Portal

Port Configuration

Port configuration requirements for members

Built Secure

With our roots in cyber-security, we would like to do our part to create a more secure and more reliable internet.
To obtain this, we have several requirements and security measures in place ensuring secure operation of our platform to create a great environment to exchange traffic.

Media Configuration

To ensure reliable services, the physical media must be set up correctly on your interface towards ERA-IX

  • Auto-negotiation: Disabled (speed forced to physical media speed).
  • MTU (L3): 1500 Bytes

Allowed Traffic

For optimal hygiene in our peering LAN, only the following ether types are allowed to enter our peering LAN:

  • 0x0800 IPv4, IPv4 internet traffic.
  • 0x0806 ARP, ARP for IPv4.
  • 0x08DD IPv6, IPv6 internet traffic.

Ether types not present in this list are strictly forbidden and will be dropped by our platform.

Link-local Protocols

Any link-local protocols must be disabled on the interface towards ERA-IX (such as LLDP, CDP, STP, flow-control).

Mac-address Security

We maintain an exact administration of which mac-address belongs where on our network.
When getting connected, during the testing phase, ERA-IX will administer the mac-address. mac-address changes must always be communicated for the administrative records to be updated.
Any traffic originating from a mac-address not explicitly administered source will be dropped by our platform.
When our peering LAN has to traverse multiple switches inside the members network, ensure any intermediary switches do not send out any packets and no packets not destined for the peering LAN end up being sent to ERA-IX.

ARP Security

The members router must not reply to ARP requests not destined for their assigned IP address (disable proxy-arp) and must only configure the IP address assigned to them by ERA-IX. Any violating ARP packets which do not match our administrative records will be dropped and an incident will be logged to review.

Route-server Filtering

By default, for all members, our route-servers are configured to drop IRR Invalid and RPKI Invalid routes.
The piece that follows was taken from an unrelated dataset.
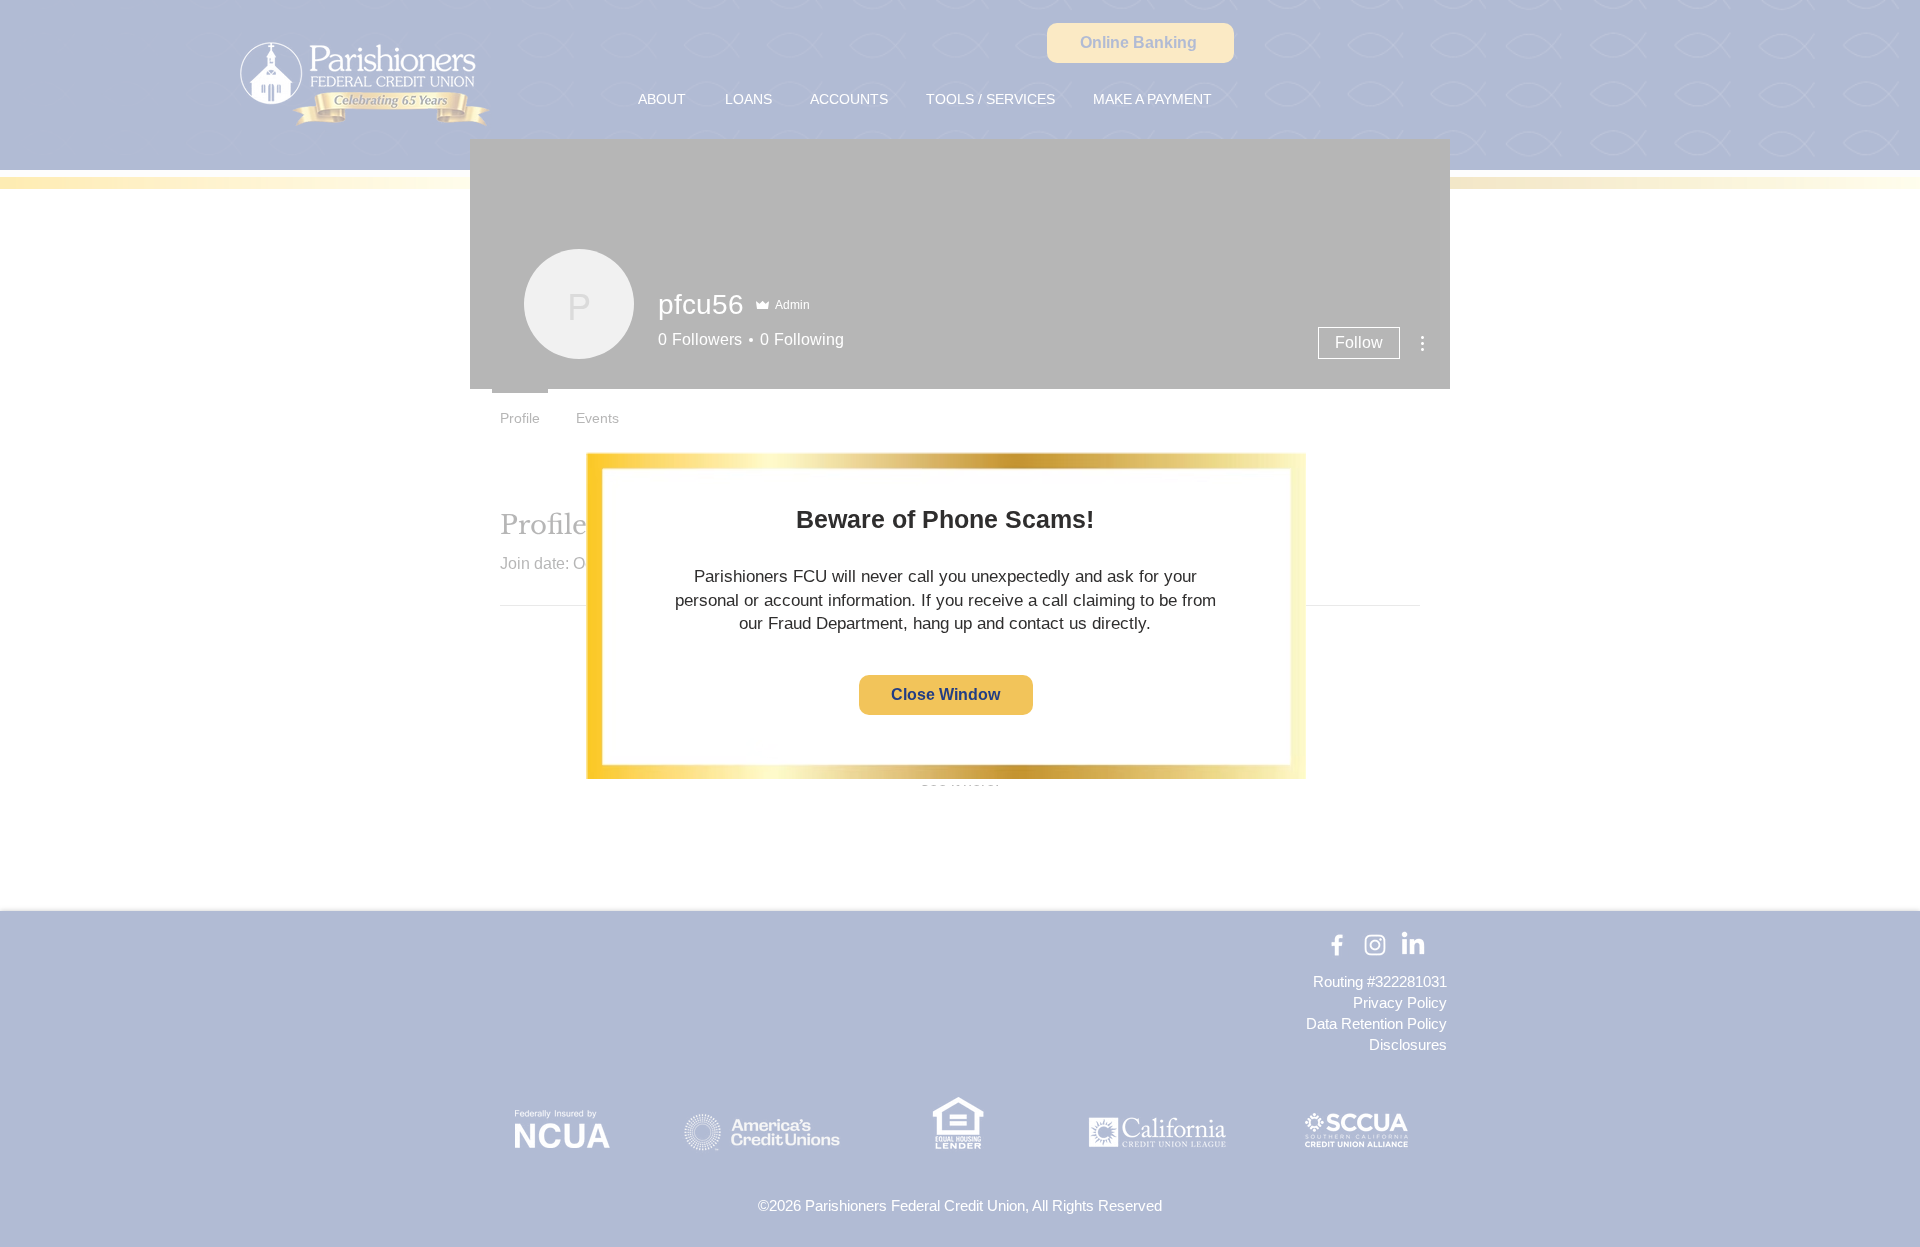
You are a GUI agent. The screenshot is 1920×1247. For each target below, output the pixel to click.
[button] (946, 695)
IRR is based on the AS-SET of the member and registrars enabled at ERA-IX's discretion to provide optimal security with minimum interference. IRR filters are refreshed automatically once per hour on our route-servers.

Peering LAN route propagation

Announcing our peering LAN prefixes to the internet is prohibited and members must maintain correct routing policy to ensure the route is not advertised to the DFZ.
We strongly recommend not importing the peering LAN into IGP to prevent accidental propagation and unwanted traffic from being sent to the peering LAN.